Objectif du travail =>
Reportez sans modification le passage du texte sur Bessie Smith compris entre « Ses trois enregistrements » et « arrivait en ville. », ces deux extraits inclus.

Bessie Smith fait ses débuts au sein de différentes troupes de minstrels et de variété. En 1915, elle rejoint le spectacle de la grande chanteuse de blues Ma Rainey, qui deviendra son mentor. Née au 19e siècle, la minstrelsy a d’abord été inventée par des comédiens blancs qui se grimaient en Noirs, selon la pratique raciste du blackface, pour imiter et parodier, là aussi de manière raciste, la vie des Noirs dans le Sud. Après la guerre de Sécession et l’Émancipation, des troupes de minstrels noirs ont commencé à se former sur le même principe, dans l’espoir d’échapper à une condition bien souvent misérable et de faire évoluer le genre de l’intérieur.

par le disque
Bien que participant à de nombreuses tournées, c’est par le disque que Bessie Smith acquiert une popularité nationale. Son premier enregistrement, Down Hearted Blues (1923), s’est vendu à presque 800 000 exemplaires durant les six premiers mois de sa commercialisation. Elle réalise 160 enregistrements pour Columbia, souvent accompagnée des meilleurs musiciens de l’époque, notamment Louis Armstrong, Coleman Hawkins, Fletcher Henderson, James P. Johnson, Joe Smith, Charlie Green, et enregistre 200 chansons au cours de sa carrière. Parmi les thèmes abordés : le sort des prisonniers, la pauvreté, les conflits raciaux ou encore la sexualité féminine.
Ses trois enregistrements Downhearted Blues, St. Louis Blues (1925) et Empty Bed Blues (1928) ont été intronisés au Grammy Hall of Fame.

« L’Impératrice du blues », comme on la surnomme, devient, à son époque, l’artiste noire la mieux payée des États-Unis. À partir du milieu des années 1920, Bessie Smith voyage avec sa troupe dans son propre train, construit sur mesure aux frais de Columbia, sa maison de disque, ce qui lui permet de contourner les contraintes de la ségrégation. Avec ses deux étages, ses sept cabines, sa cuisine et sa salle de bain, il était suffisamment grand pour accueillir confortablement la vingtaine de participants à son spectacle. Peint en jaune vif avec des lettres vertes, il était également reconnaissable ; tout le monde savait quand Bessie Smith arrivait en ville.

Support de travail =>
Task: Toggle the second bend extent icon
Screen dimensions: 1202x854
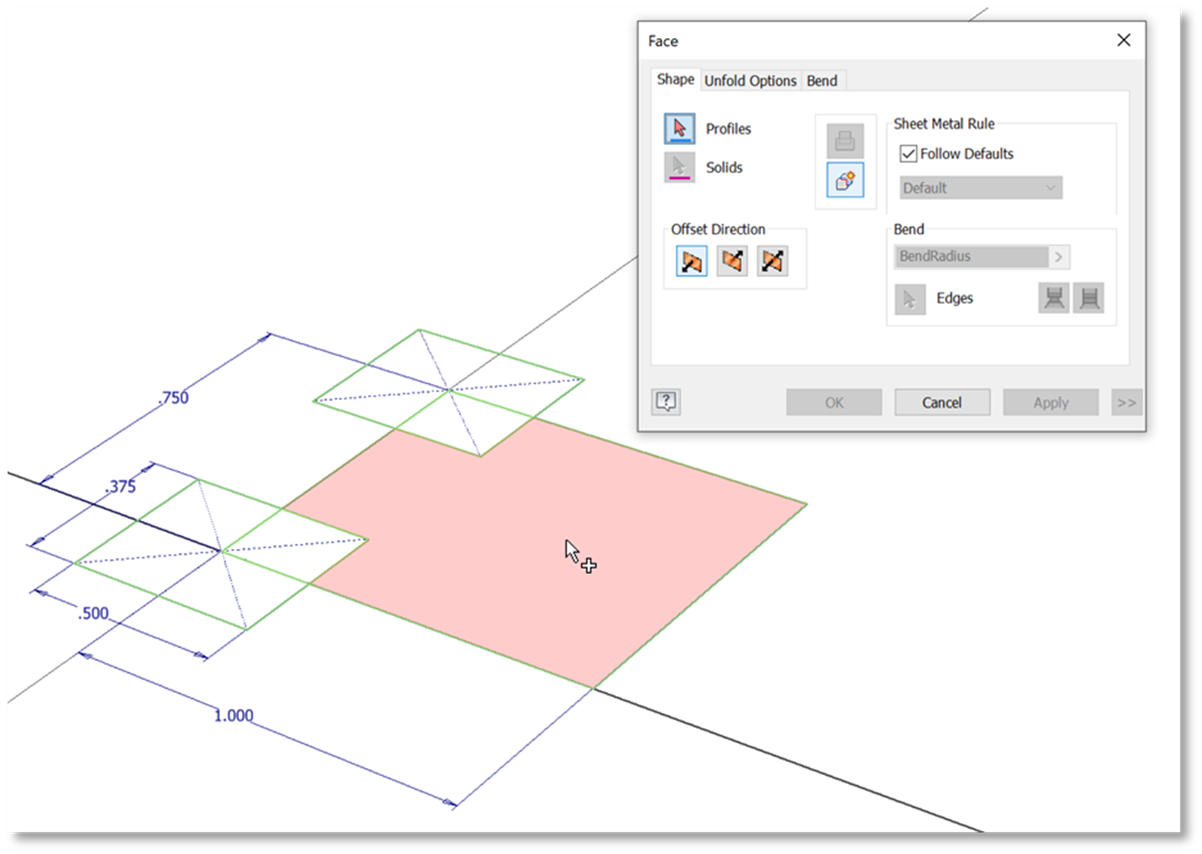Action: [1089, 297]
==
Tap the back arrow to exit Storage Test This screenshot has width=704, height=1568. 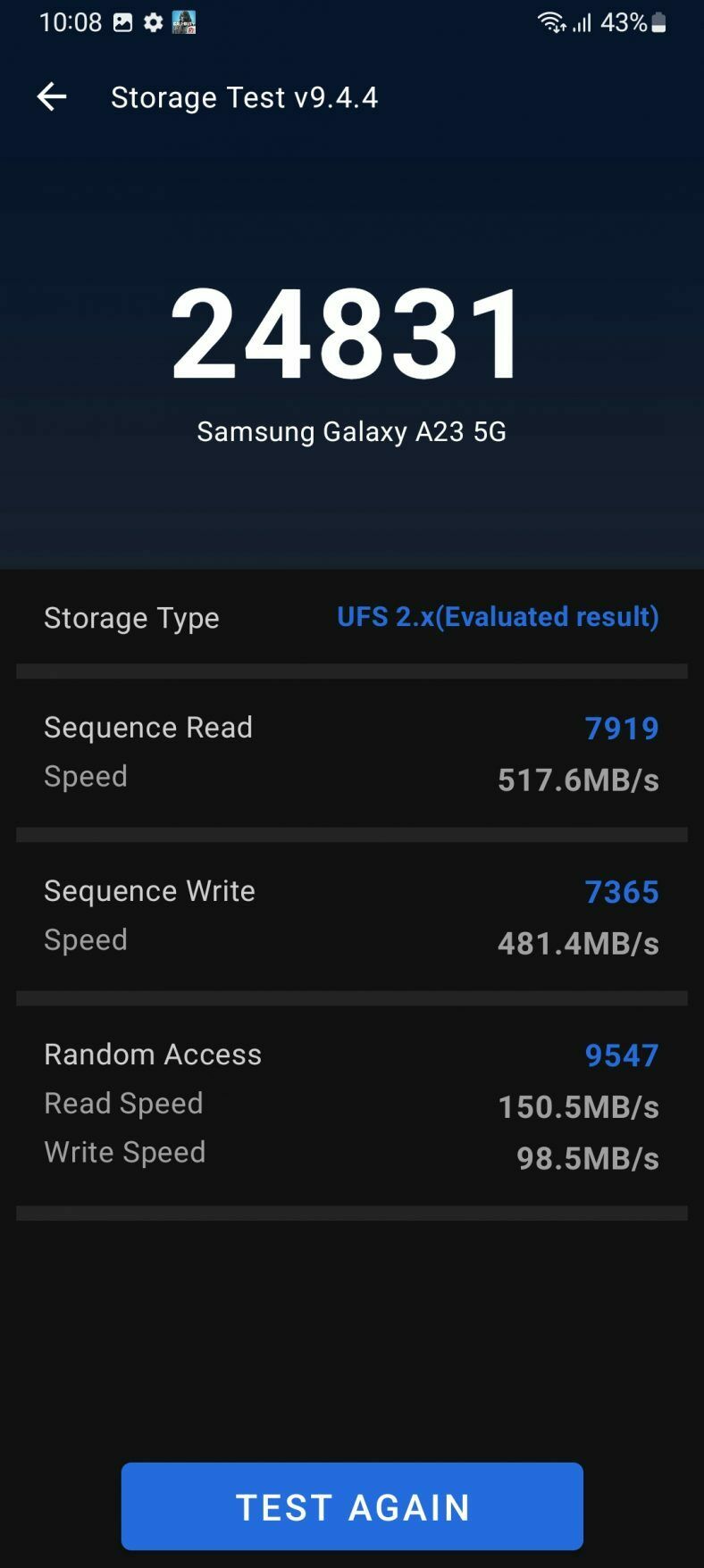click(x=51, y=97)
==
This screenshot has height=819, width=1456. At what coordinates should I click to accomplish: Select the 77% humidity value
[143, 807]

Corrigé =>
Ses trois enregistrements Downhearted Blues, St. Louis Blues (1925) et Empty Bed Blues (1928) ont été intronisés au Grammy Hall of Fame.

« L’Impératrice du blues », comme on la surnomme, devient, à son époque, l’artiste noire la mieux payée des États-Unis. À partir du milieu des années 1920, Bessie Smith voyage avec sa troupe dans son propre train, construit sur mesure aux frais de Columbia, sa maison de disque, ce qui lui permet de contourner les contraintes de la ségrégation. Avec ses deux étages, ses sept cabines, sa cuisine et sa salle de bain, il était suffisamment grand pour accueillir confortablement la vingtaine de participants à son spectacle. Peint en jaune vif avec des lettres vertes, il était également reconnaissable ; tout le monde savait quand Bessie Smith arrivait en ville.